Exercise instructions:
Every line of the data that contains the string "Locate" must be copied.

::: The data :::

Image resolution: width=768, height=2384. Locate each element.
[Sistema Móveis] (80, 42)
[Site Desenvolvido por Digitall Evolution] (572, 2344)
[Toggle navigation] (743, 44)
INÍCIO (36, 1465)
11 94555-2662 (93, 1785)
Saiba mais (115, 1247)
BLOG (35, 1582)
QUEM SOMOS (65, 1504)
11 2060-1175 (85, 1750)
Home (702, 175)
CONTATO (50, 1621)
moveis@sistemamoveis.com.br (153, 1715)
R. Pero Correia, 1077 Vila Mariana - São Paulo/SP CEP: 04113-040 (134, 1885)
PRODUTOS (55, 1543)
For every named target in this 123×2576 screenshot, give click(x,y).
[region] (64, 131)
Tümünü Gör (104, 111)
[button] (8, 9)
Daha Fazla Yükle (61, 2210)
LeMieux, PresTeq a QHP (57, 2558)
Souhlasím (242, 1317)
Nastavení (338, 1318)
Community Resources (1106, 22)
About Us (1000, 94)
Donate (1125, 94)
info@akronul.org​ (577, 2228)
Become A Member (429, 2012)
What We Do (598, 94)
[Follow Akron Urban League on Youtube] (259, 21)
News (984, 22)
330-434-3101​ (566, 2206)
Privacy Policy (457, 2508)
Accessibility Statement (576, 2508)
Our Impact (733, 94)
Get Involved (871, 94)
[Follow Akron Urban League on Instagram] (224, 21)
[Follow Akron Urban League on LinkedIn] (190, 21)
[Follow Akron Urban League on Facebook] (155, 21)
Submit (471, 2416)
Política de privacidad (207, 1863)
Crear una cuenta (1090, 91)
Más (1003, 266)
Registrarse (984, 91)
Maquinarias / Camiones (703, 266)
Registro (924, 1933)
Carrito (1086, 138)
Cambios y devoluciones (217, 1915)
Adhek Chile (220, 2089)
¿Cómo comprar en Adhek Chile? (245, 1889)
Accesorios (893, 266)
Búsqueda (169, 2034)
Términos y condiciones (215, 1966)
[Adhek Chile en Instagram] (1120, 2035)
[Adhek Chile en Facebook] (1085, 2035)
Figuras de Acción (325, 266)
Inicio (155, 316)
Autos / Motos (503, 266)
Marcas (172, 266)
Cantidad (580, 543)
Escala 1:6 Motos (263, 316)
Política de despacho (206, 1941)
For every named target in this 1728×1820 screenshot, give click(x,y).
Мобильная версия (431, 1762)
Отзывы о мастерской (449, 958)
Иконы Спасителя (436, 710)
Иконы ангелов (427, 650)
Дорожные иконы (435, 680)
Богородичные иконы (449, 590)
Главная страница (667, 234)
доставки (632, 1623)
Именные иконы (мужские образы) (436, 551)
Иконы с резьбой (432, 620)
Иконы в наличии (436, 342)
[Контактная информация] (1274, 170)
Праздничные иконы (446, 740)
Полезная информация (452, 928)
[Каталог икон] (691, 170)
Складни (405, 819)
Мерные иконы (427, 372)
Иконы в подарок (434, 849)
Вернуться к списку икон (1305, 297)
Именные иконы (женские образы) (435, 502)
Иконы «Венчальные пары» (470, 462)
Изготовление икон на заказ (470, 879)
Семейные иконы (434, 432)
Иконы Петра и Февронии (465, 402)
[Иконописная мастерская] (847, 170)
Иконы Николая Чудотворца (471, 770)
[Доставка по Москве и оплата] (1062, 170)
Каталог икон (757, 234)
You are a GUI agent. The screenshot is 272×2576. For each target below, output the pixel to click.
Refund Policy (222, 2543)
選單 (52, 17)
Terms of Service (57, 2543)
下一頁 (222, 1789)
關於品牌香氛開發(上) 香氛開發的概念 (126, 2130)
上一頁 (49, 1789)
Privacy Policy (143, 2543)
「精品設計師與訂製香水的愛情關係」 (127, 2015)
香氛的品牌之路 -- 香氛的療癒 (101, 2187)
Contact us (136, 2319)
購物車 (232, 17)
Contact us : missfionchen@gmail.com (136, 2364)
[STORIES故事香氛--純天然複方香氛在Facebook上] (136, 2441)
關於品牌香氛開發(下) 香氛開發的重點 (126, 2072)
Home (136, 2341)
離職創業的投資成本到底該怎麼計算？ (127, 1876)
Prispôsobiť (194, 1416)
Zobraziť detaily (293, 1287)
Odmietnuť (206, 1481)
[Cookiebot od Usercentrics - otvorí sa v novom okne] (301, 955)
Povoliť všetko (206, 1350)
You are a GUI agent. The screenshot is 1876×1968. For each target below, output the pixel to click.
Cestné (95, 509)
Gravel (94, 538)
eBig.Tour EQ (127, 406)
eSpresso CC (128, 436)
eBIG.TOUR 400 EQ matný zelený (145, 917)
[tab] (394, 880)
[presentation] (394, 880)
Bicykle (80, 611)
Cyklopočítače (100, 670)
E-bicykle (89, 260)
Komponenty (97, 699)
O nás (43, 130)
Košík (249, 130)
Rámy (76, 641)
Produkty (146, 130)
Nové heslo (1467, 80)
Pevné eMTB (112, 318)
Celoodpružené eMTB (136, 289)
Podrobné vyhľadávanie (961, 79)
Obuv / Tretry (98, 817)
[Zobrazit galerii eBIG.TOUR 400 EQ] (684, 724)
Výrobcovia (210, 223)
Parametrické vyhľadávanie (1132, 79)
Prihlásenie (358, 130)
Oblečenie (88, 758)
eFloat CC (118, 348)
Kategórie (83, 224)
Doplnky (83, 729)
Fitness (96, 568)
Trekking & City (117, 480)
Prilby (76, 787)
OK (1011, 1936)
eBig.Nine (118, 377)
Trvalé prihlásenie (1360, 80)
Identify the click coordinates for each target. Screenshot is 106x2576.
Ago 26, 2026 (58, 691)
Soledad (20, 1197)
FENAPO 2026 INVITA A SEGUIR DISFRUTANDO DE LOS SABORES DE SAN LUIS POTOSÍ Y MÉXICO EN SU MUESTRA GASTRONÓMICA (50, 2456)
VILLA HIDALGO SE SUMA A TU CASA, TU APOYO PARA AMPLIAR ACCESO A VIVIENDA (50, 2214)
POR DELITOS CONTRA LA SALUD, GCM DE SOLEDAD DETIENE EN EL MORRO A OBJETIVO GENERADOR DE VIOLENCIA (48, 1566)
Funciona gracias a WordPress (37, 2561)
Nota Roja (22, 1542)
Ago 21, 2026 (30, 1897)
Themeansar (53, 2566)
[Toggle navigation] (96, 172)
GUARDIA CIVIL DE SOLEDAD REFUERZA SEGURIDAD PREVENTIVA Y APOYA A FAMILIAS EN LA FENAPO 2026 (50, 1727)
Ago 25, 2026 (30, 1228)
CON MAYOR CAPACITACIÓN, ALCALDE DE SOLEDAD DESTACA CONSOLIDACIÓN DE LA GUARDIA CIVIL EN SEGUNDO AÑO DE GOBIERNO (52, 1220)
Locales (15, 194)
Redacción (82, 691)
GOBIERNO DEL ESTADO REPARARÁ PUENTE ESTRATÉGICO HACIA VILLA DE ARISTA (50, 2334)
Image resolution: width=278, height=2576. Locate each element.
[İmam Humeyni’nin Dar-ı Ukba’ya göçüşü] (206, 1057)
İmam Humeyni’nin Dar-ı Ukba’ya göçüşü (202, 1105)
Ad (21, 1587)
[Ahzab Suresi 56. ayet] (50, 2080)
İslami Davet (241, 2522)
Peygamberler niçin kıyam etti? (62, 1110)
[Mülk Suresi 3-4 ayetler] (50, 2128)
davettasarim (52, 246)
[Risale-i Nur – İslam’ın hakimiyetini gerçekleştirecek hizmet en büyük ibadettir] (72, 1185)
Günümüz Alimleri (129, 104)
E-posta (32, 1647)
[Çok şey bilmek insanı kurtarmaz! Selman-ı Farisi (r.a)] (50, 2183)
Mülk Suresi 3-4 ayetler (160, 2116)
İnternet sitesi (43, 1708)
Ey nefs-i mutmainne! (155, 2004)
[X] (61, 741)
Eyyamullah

:::

Problem solution:
Image resolution: width=768, height=2384. Locate each element.
Image resolution: width=278, height=2576. Locate each element.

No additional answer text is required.